#### WHAT THE TASK REQUIRES
Your answer must be the full listing, reproduced exactly, minus any pictures.

[SUPPLIED DATA]

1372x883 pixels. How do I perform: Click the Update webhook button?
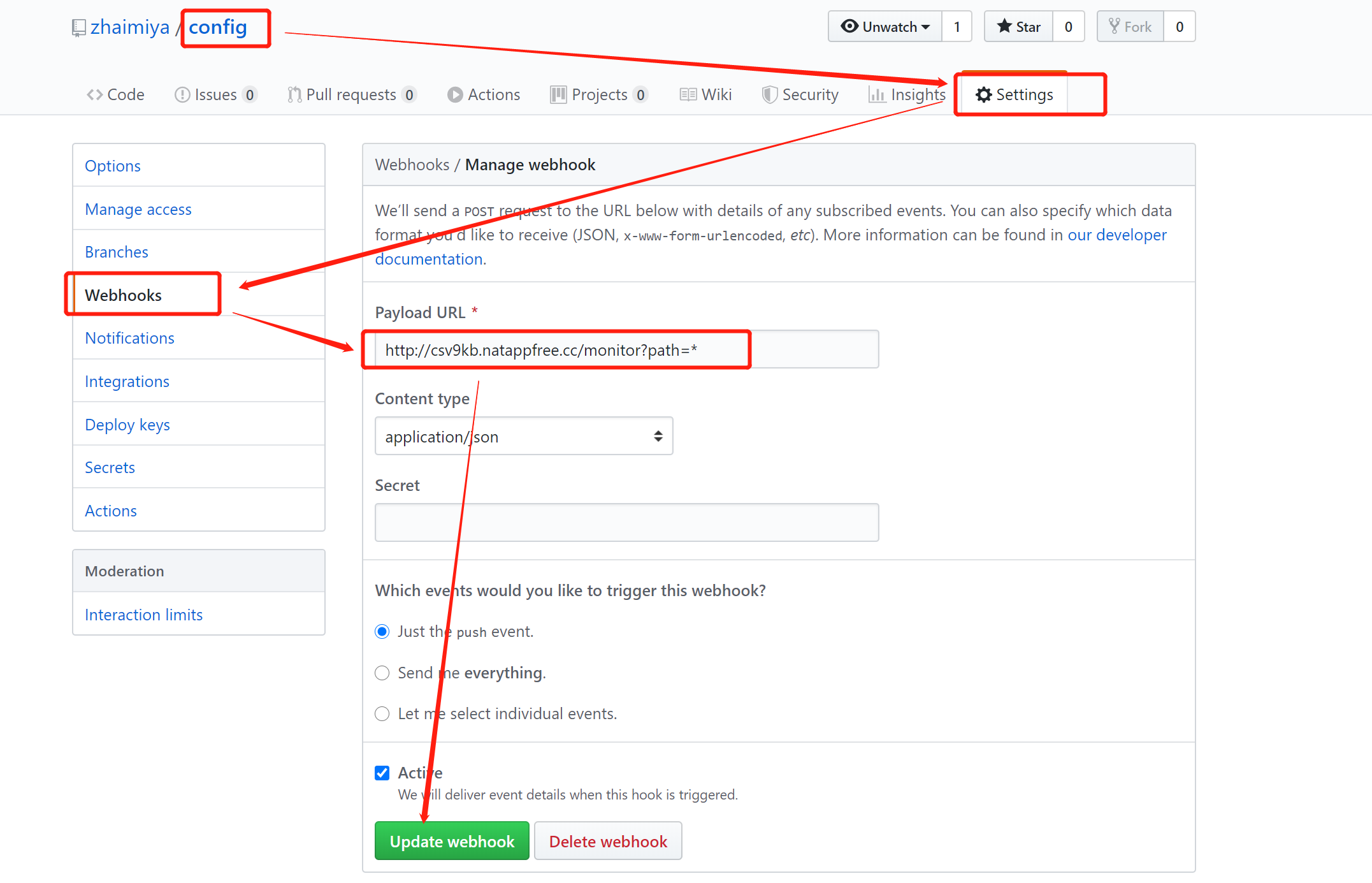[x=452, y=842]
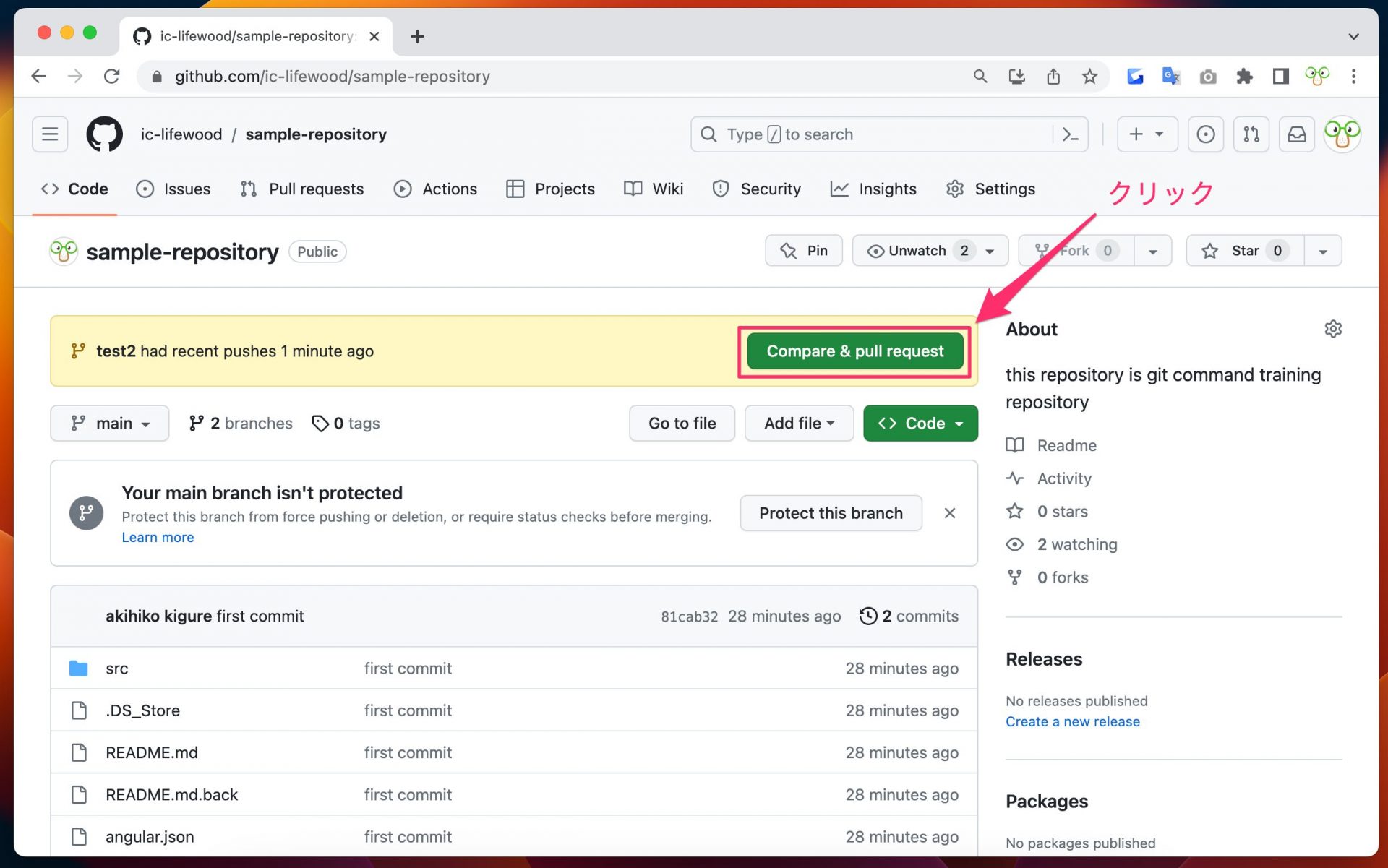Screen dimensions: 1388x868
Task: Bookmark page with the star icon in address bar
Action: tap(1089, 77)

[/SUPPLIED DATA]

#### PROBLEM SOLUTION
1372x883 pixels. How do I perform: Click the Update webhook button?
[x=452, y=842]
Screen dimensions: 1388x868
Task: Bookmark page with the star icon in address bar
Action: tap(1089, 77)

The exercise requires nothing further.